REPUBLIKA.CO.ID, JAKARTA -- Ketua Umum Dewan Pembina Asosiasi Petani Tebu Rakyat Indonesia (APTRI) HM Arum Sabil mendesak Komisi Pemberantasan Korupsi (KPK), Polri, dan Kejaksaan agar bersinergi mengungkap adanya direksi BUMN yang terindikasi menerima suap dari fee impor pangan, termasuk gula. Arum kepada pers, Jumat (16/9) di Jakarta juga mengemukakan, pihaknya mendesak agar oknum direksi BUMN yang terindikasi menerima suap dari fee impor pangan dan gula yang di lakukan di Singapura itu agar segera diberikan sanksi hukum yang berefek jera.

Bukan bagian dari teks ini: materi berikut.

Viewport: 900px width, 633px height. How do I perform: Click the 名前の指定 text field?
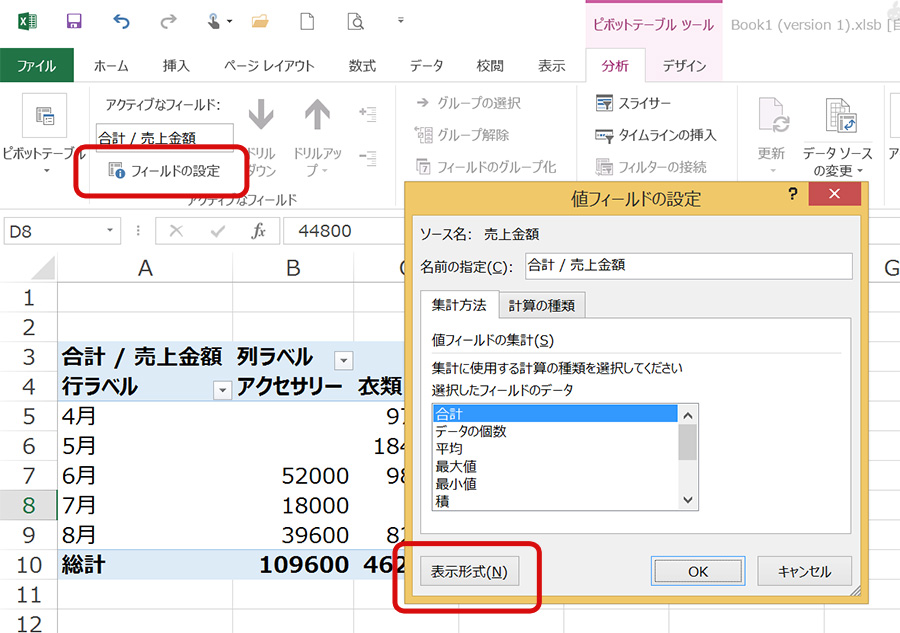688,266
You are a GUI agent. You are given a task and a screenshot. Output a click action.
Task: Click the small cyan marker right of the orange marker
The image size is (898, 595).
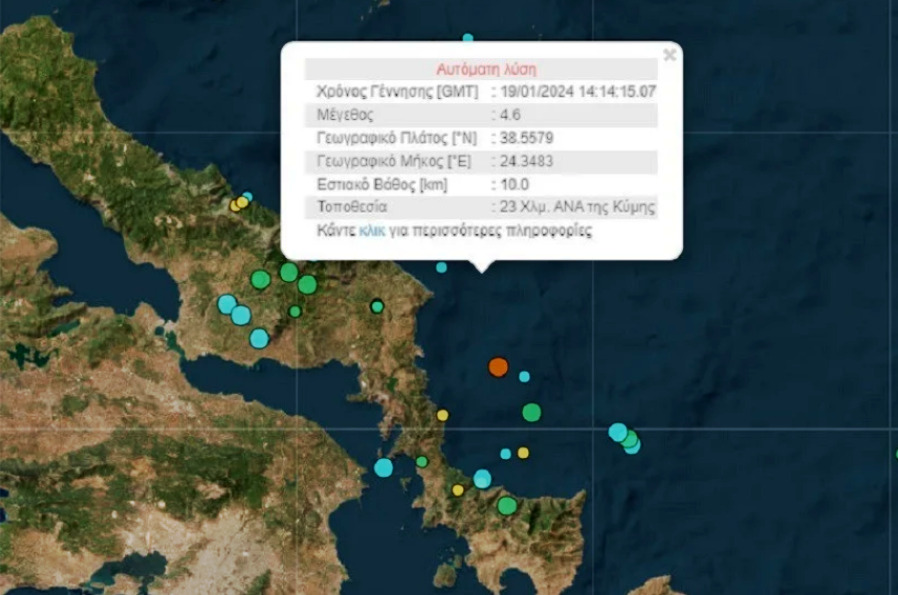[x=524, y=377]
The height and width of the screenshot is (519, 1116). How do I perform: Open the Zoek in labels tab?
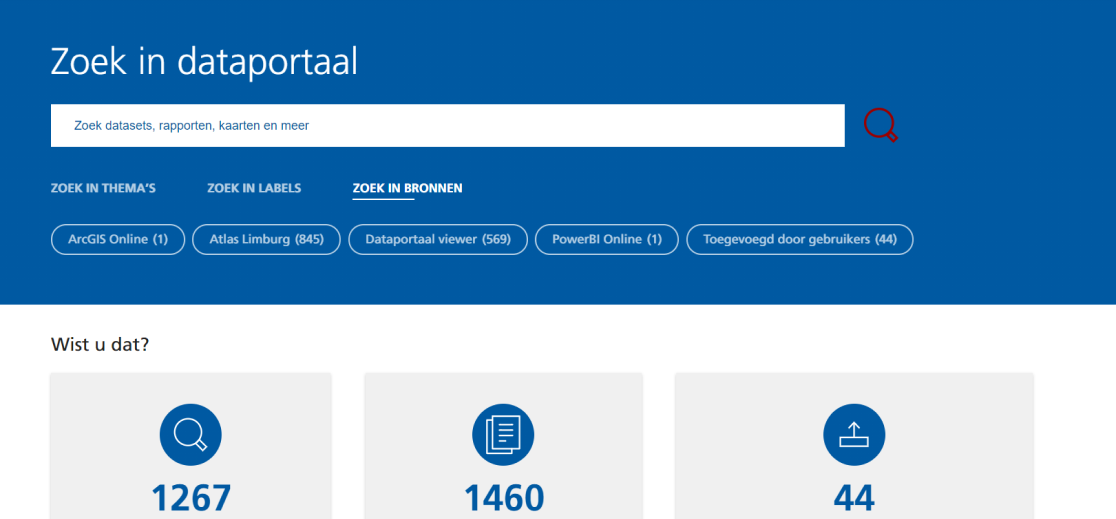pos(254,188)
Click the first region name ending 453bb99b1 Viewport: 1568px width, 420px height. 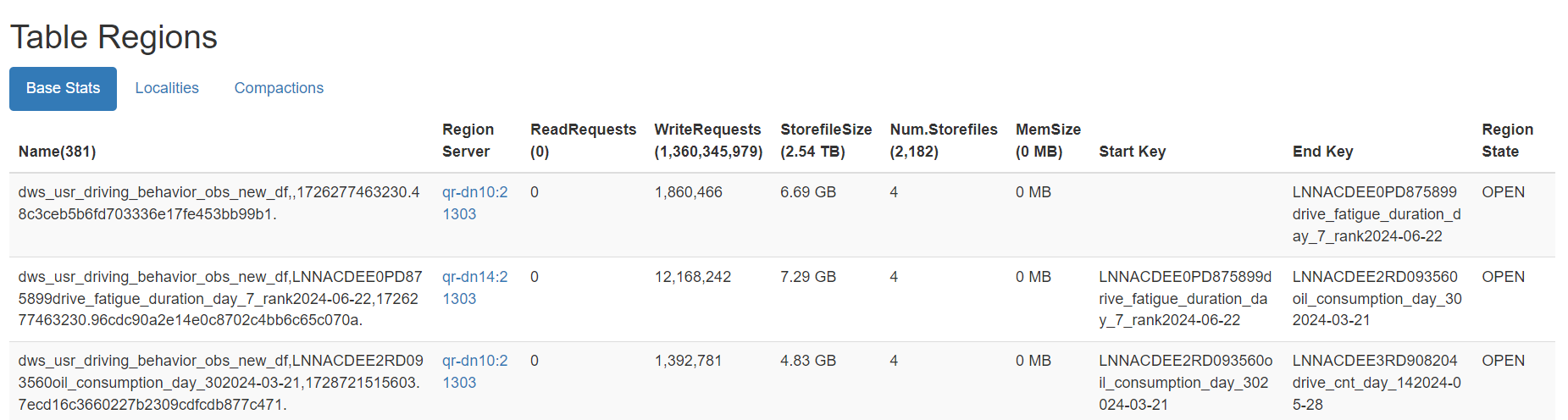pyautogui.click(x=219, y=203)
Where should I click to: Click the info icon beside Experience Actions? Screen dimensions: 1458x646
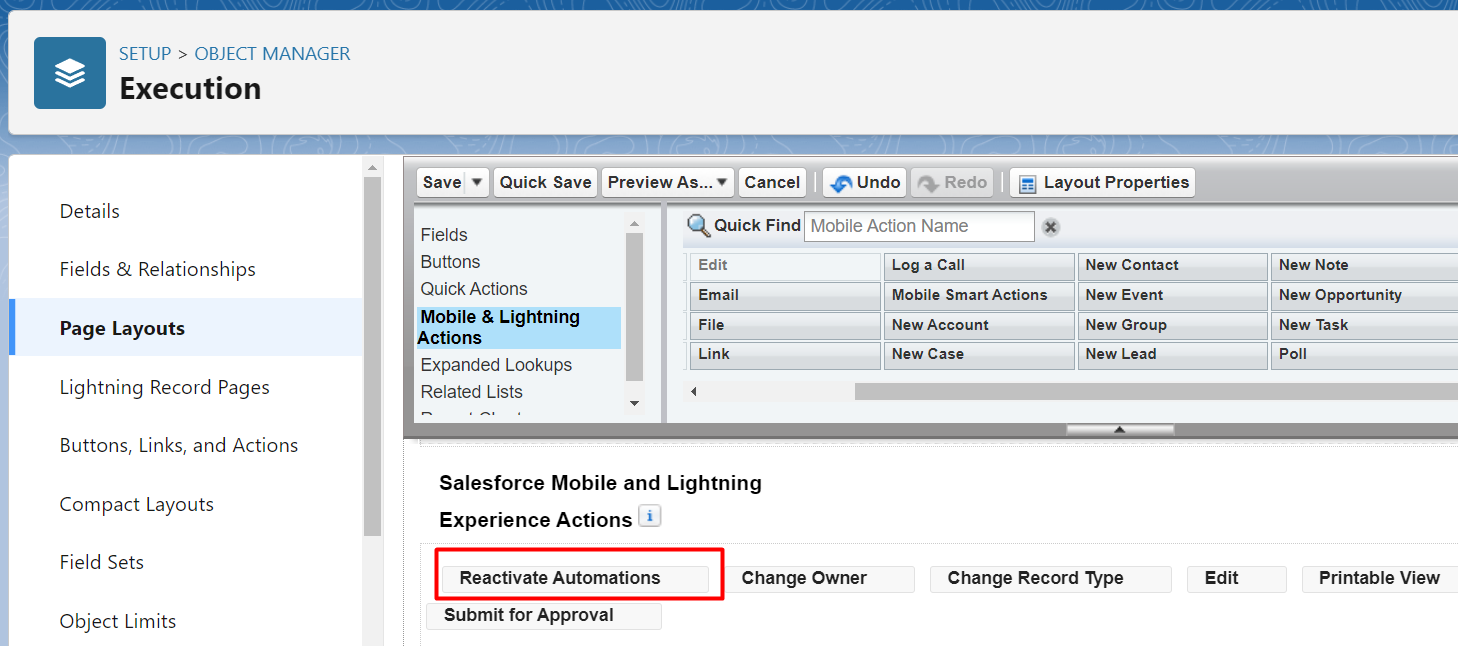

Desakan tersebut disampaikan Arum terkait adanya informasi yang diterima KPK dari lembaga antikorupsi di Singapura, yakni Corruption Practices Investigation Bureau (CPIB ) yang menyebutkan adanya direksi BUMN yang menerima suap dari fee impor pangan. Penerima suap diduga telah membuka rekening di Singapura untuk menampung fee dari perusahaan Panamex sebesar 50 dolar AS per ton dari 100 ribu raw sugar yang diimpor, sehingga total mencapai lima juta dolar AS atau setara Rp 65 miliar. Raw sugar itu akan diproses menjadi gula putih agar bisa menstabilkan harga gula nasional.
Sebelumnya, pada 14 September 2016 Ketua KPK Agus Rahardjo menyebut masih adanya praktik korupsi yang dilakukan oleh direksi BUMN. Saat ini pihaknya sedang melakukan penyelidikan terhadap seorang direksi BUMN yang diduga menerima fee impor pangan tersebut.
Ketua Umum Dewan Pembina APTRI lebih lanjut mensinyalir bahwa semua izin impor gula yang diberikan kepada beberapa perusahaan BUMN maupun swasta terindikasi suap yang diberikan kepada oknum direksi BUMN maupun kepada oknum pejabat negara yang mempunyai kewenangan mengeluarkan izin impor gula. Menurut Ketua Bidang Pemberdayaan Petani Dewan Pimpinan Nasional Himpunan Kerukunan Tani Indonesia (DPN HKTI) itu, setiap tahun impor gula yang digelontorkan di negara yang dikenal dengan julukan negara agraris ini tidak kurang dari 3,5 juta ton.